**Exercise prompt:**
Copy each of the following records over word for word, keeping them all.

[Lines of data]
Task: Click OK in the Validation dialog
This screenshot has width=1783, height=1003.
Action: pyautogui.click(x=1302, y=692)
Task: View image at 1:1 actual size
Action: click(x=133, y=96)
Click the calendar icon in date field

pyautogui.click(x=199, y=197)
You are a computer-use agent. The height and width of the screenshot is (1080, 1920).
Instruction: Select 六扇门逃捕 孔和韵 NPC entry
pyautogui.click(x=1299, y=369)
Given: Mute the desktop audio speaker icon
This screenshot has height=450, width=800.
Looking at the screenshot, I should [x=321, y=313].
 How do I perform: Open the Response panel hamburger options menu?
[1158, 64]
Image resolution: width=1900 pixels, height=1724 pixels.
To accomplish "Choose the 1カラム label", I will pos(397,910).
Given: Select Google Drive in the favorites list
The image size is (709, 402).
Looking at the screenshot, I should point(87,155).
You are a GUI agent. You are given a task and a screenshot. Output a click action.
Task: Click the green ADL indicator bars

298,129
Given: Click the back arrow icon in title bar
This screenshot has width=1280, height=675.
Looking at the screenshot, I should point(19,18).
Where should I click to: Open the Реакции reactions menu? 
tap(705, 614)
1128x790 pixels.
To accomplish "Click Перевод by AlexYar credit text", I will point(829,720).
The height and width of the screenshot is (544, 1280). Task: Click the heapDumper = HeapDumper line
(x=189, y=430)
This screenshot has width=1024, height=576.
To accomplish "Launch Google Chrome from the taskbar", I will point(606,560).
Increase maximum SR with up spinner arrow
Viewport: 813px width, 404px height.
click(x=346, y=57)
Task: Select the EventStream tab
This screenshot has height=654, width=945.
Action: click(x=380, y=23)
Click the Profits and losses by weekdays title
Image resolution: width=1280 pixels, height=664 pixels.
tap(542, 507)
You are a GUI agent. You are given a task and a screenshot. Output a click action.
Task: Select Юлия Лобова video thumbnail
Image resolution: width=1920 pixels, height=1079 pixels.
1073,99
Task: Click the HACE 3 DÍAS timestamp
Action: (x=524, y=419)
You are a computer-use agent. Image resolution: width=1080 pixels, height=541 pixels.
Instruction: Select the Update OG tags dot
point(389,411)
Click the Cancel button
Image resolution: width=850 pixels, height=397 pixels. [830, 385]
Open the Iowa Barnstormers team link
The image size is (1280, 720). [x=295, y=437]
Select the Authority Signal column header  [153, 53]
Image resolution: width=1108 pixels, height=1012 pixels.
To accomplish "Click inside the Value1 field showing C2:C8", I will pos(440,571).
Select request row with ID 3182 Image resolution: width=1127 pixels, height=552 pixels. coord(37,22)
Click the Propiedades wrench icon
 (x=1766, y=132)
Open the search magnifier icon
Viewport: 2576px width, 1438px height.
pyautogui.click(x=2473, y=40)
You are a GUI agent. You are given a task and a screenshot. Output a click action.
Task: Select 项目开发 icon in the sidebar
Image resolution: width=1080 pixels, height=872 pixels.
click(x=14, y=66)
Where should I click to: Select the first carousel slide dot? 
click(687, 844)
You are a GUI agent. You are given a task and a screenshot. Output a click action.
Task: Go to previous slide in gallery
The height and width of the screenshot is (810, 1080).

**Reply to the exercise:**
Task: Click OK in the Validation dialog
This screenshot has width=1783, height=1003.
Action: pyautogui.click(x=1302, y=692)
Task: View image at 1:1 actual size
Action: click(x=133, y=96)
Click the calendar icon in date field

pyautogui.click(x=199, y=197)
You are a computer-use agent. The height and width of the screenshot is (1080, 1920).
Instruction: Select 六扇门逃捕 孔和韵 NPC entry
pyautogui.click(x=1299, y=369)
Given: Mute the desktop audio speaker icon
This screenshot has height=450, width=800.
Looking at the screenshot, I should [x=321, y=313].
 How do I perform: Open the Response panel hamburger options menu?
[1158, 64]
Image resolution: width=1900 pixels, height=1724 pixels.
To accomplish "Choose the 1カラム label", I will pos(397,910).
Given: Select Google Drive in the favorites list
The image size is (709, 402).
Looking at the screenshot, I should point(87,155).
You are a GUI agent. You are given a task and a screenshot. Output a click action.
Task: Click the green ADL indicator bars

298,129
Given: Click the back arrow icon in title bar
This screenshot has width=1280, height=675.
Looking at the screenshot, I should point(19,18).
Where should I click to: Open the Реакции reactions menu? 
tap(705, 614)
1128x790 pixels.
To accomplish "Click Перевод by AlexYar credit text", I will point(829,720).
The height and width of the screenshot is (544, 1280). Task: Click the heapDumper = HeapDumper line
(x=189, y=430)
This screenshot has width=1024, height=576.
To accomplish "Launch Google Chrome from the taskbar", I will point(606,560).
Increase maximum SR with up spinner arrow
Viewport: 813px width, 404px height.
click(x=346, y=57)
Task: Select the EventStream tab
This screenshot has height=654, width=945.
Action: click(x=380, y=23)
Click the Profits and losses by weekdays title
Image resolution: width=1280 pixels, height=664 pixels.
tap(542, 507)
You are a GUI agent. You are given a task and a screenshot. Output a click action.
Task: Select Юлия Лобова video thumbnail
Image resolution: width=1920 pixels, height=1079 pixels.
1073,99
Task: Click the HACE 3 DÍAS timestamp
Action: (x=524, y=419)
You are a computer-use agent. Image resolution: width=1080 pixels, height=541 pixels.
Instruction: Select the Update OG tags dot
point(389,411)
Click the Cancel button
Image resolution: width=850 pixels, height=397 pixels. [830, 385]
Open the Iowa Barnstormers team link
The image size is (1280, 720). [x=295, y=437]
Select the Authority Signal column header  [153, 53]
Image resolution: width=1108 pixels, height=1012 pixels.
To accomplish "Click inside the Value1 field showing C2:C8", I will pos(440,571).
Select request row with ID 3182 Image resolution: width=1127 pixels, height=552 pixels. coord(37,22)
Click the Propiedades wrench icon
 (x=1766, y=132)
Open the search magnifier icon
Viewport: 2576px width, 1438px height.
pyautogui.click(x=2473, y=40)
You are a GUI agent. You are given a task and a screenshot. Output a click action.
Task: Select 项目开发 icon in the sidebar
Image resolution: width=1080 pixels, height=872 pixels.
click(x=14, y=66)
Where should I click to: Select the first carousel slide dot? 
click(687, 844)
You are a GUI agent. You are given a task and a screenshot. Output a click action.
Task: Go to previous slide in gallery
The height and width of the screenshot is (810, 1080).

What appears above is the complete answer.